En noviembre pasado se estableció una tregua entre EEUU y China hasta el 1 de marzo. En este periodo China rebajaría los aranceles adicionales a los coches fabricados en EEUU (del 40 al 15%), reanudaría la compra de soja y estudiaría la posibilidad de suavizar el programa Made in China 2025 para hacerlo más abierto a las empresas extranjeras. Días antes del final de la tregua, Trump ha afirmado que hay un “avance sustancial” en las negociaciones y retrasará el aumento de los aranceles por valor de 200.000 millones a los productos chinos. Pero un acuerdo definitivo y satisfactorio para ambas partes, a pesar del temor que impone una ­guerra comercial abierta, está prácticamente descartado. Hay tendencias objetivas muy poderosas que empujan, en esta fase de decadencia capitalista global, hacia el proteccionismo y el nacionalismo económico pese a las consecuencias negativas que entrañan para una economía mundial completamente interconectada.

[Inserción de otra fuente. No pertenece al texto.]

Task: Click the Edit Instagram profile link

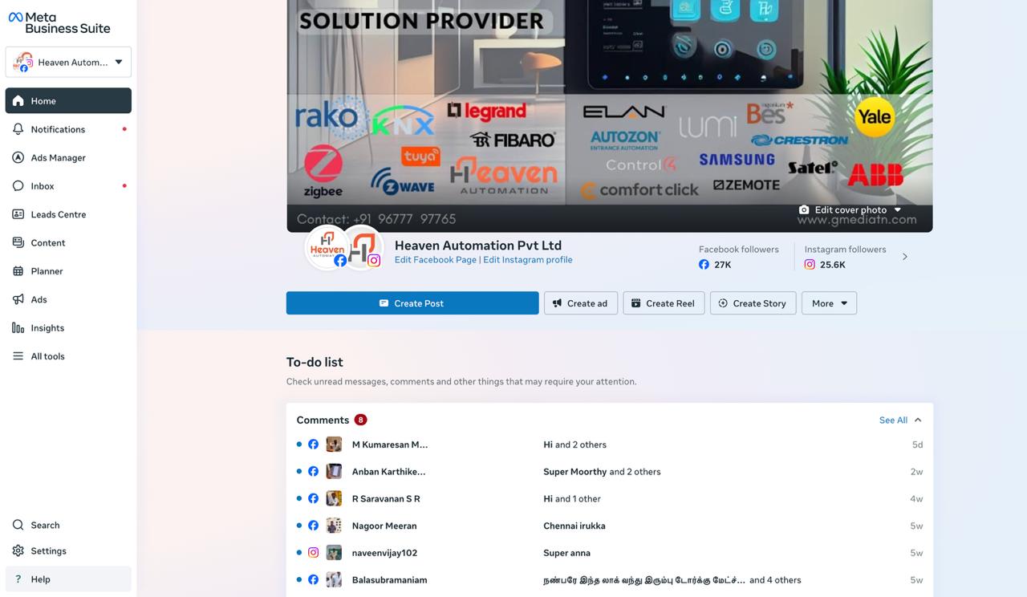Action: point(527,259)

Las grandes economías mundiales han recortado los planes de expansión previstos por sus empresas. Según la encuesta de la consultora PwC realizada a consejeros delegados de las grandes compañías y presentada en el Foro de Davos en enero, sólo el 27% de los directivos de EEUU pensaba invertir fuera de sus fronteras en 2019, frente al 46% del año pasado. En China el porcentaje pasa del 33% al 24%, en Alemania del 20 al 13% y en Reino Unido del 15% al 8%. En 2018 el 59% de los empresarios asiáticos consideraban EEUU el principal destino económico, pero en 2019 sólo el 17%, frente al 21% que prefiere Australia.

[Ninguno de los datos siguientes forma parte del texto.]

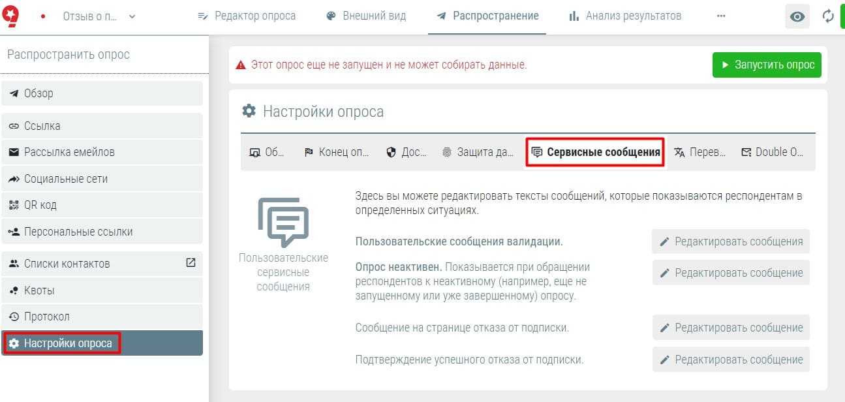Screen dimensions: 845x402
Task: Click the refresh arrows icon at top right
Action: (828, 16)
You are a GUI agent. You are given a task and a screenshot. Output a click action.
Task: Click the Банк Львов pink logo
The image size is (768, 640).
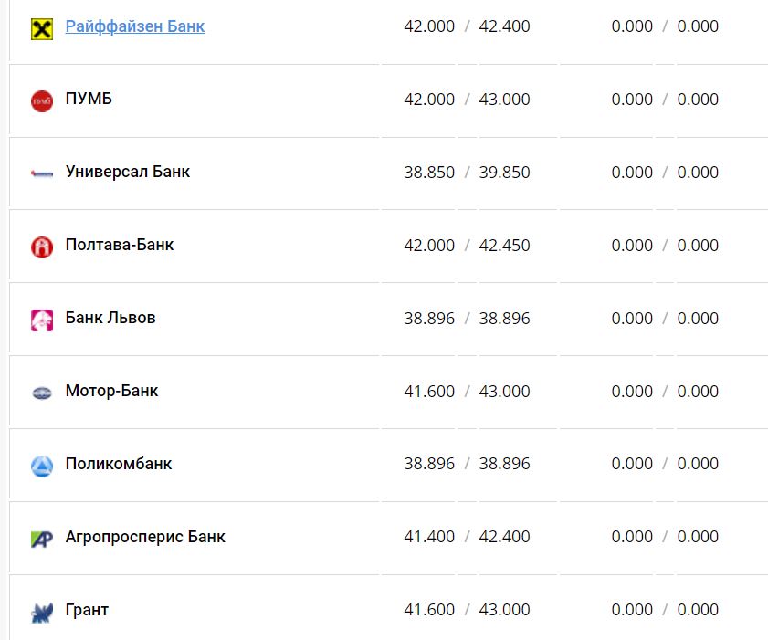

El “América primero” de Trump y la vuelta al nacionalismo económico es un reflejo agudo del cambio dramático de época, y viene asociado a otras transformaciones de gran calado en la lucha de clases, en la cuestión nacional, en la crisis de los refugiados, y en las relaciones internacionales, con bruscas rupturas en las alianzas tradicionales que las grandes potencias y sus naciones vasallas del mundo neocolonial han mantenido en las décadas precedentes. Todo ello es una prueba inequívoca de que el equilibrio capitalista se ha roto.